Written by John Davenport, pseudonym of the prolific Otis Blackwell, and Eddie Cooley, “Fever” ascended the R&B charts in 1956 on the strength of its smoldering interpretation by Little Willie John. Two years later, in May 1958, Lee entered the studio and cut a cover version with her own distinctive contribution: new lyrics about Romeo and Juliet, Captain Smith and Pocahontas. (Studio musician
In the years since Lee’s recording, the song has been covered even more, including by Eva Cassidy, The Jacksons, Tom Jones, and, in a truly nightmarish Eurotrashing of the tune, Madonna.
The best I’ve heard of these was Elvis Presley’s, which followed Lee’s lead in its restraint. It was one of the songs he tackled on May 3, 1960, in his return to the recording studio following the end of his Army stint. Released as a single, this version was later included on the massive compilation, From Nashville to Memphis: The Essential 60s Masters. Paul Simpson’s The Rough Guide to Elvis indicated that The King, like Lee, added his own lyrics in the 1970s: “Myrna Smith and J.D. Sumner had a very mad affair/when their wives and husbands caught them/saw nothing but teeth and hair.” (Sumner was one of Elvis’ backup vocalists.)

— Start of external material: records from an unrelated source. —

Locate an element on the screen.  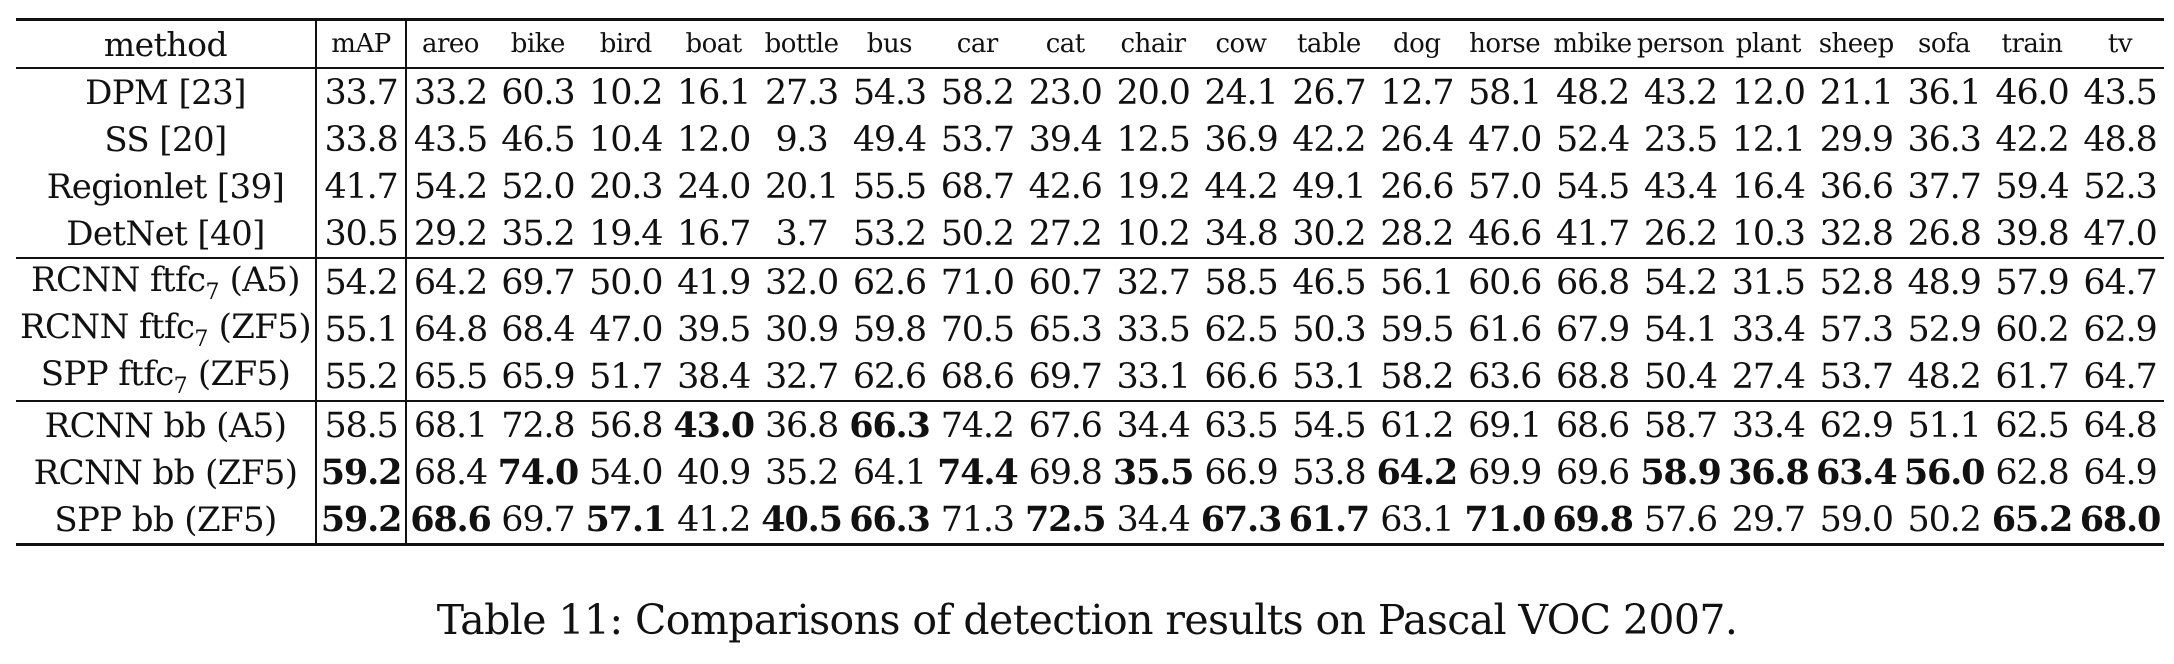
method-cell: RCNN ftfc7 (A5) is located at coordinates (167, 282).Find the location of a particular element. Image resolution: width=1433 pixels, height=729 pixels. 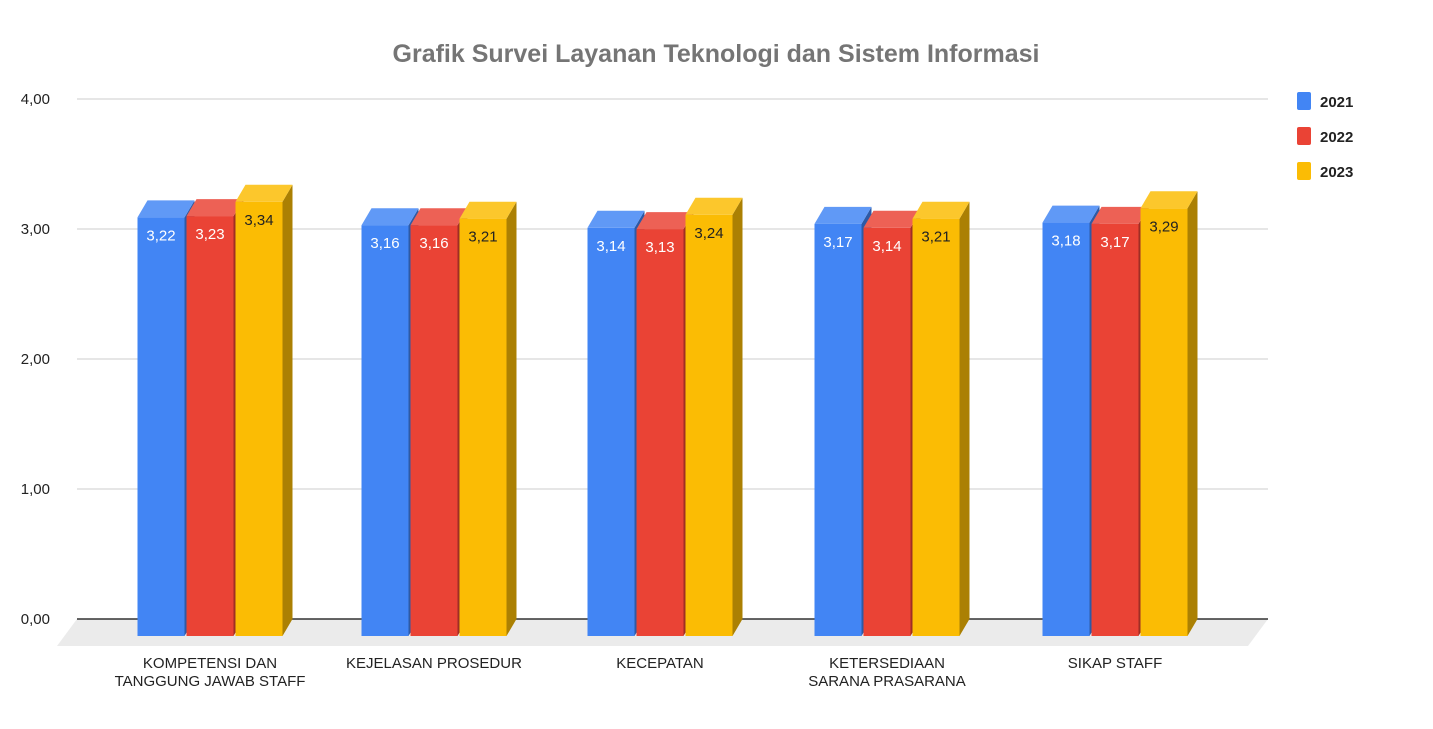

x-category-label: KOMPETENSI DAN TANGGUNG JAWAB STAFF is located at coordinates (210, 672).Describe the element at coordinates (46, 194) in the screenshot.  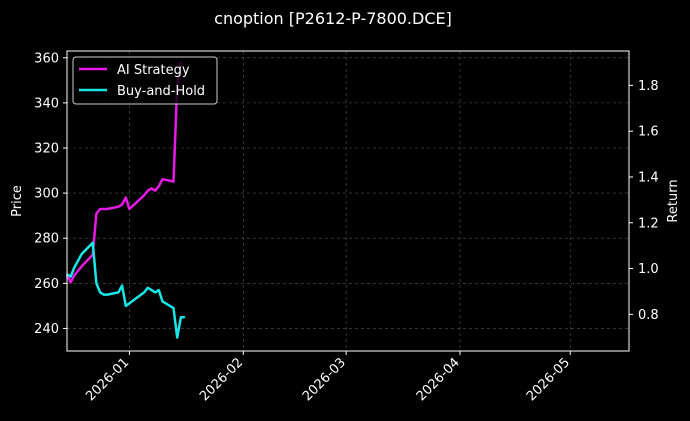
I see `left-tick-label: 300` at that location. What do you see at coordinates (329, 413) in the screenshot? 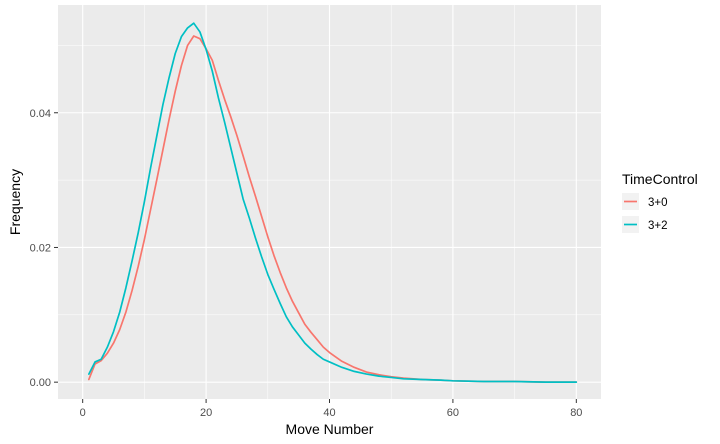
I see `x-tick-label: 40` at bounding box center [329, 413].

Still, it’s Lee—or, as she insisted on being called when being introduced, Miss Peggy Lee—who truly made her mark on the song. It’s a barn-burner that survives almost any environment or context you can imagine. (I experienced this firsthand when I saw Paula Vogel’s shrill 1999 suburban satire, The Mineola Twins, performed by the Roundabout Theatre Co. ; Lee’s “Fever” might have been the single grace note of that misbegotten afternoon show.)
Aside from her sensual image, Lee made her mark as a lyricist—the only major female singer of her time to do so—with such compositions as "Manana," "I Don’t Know Enough About You," and the entire score of the animated feature Lady and the Tramp.
At the end of a long life of horrible tumult—a stepmother whose abuse inspired the Lee song, “One Beating a Day, Maybe More," four rocky marriages, epic lawsuits against the Hilton Hotel chain, Johnson’s Wax and Disney—obesity-induced diabetes left Lee in need of an oxygen tank and a wheelchair when she came out to perform. I’ve heard it claimed, though, that when the spotlight caught her snapping her fingers to the familiar bass-and-drum opening, men of a certain age were still known to break out into a sweat.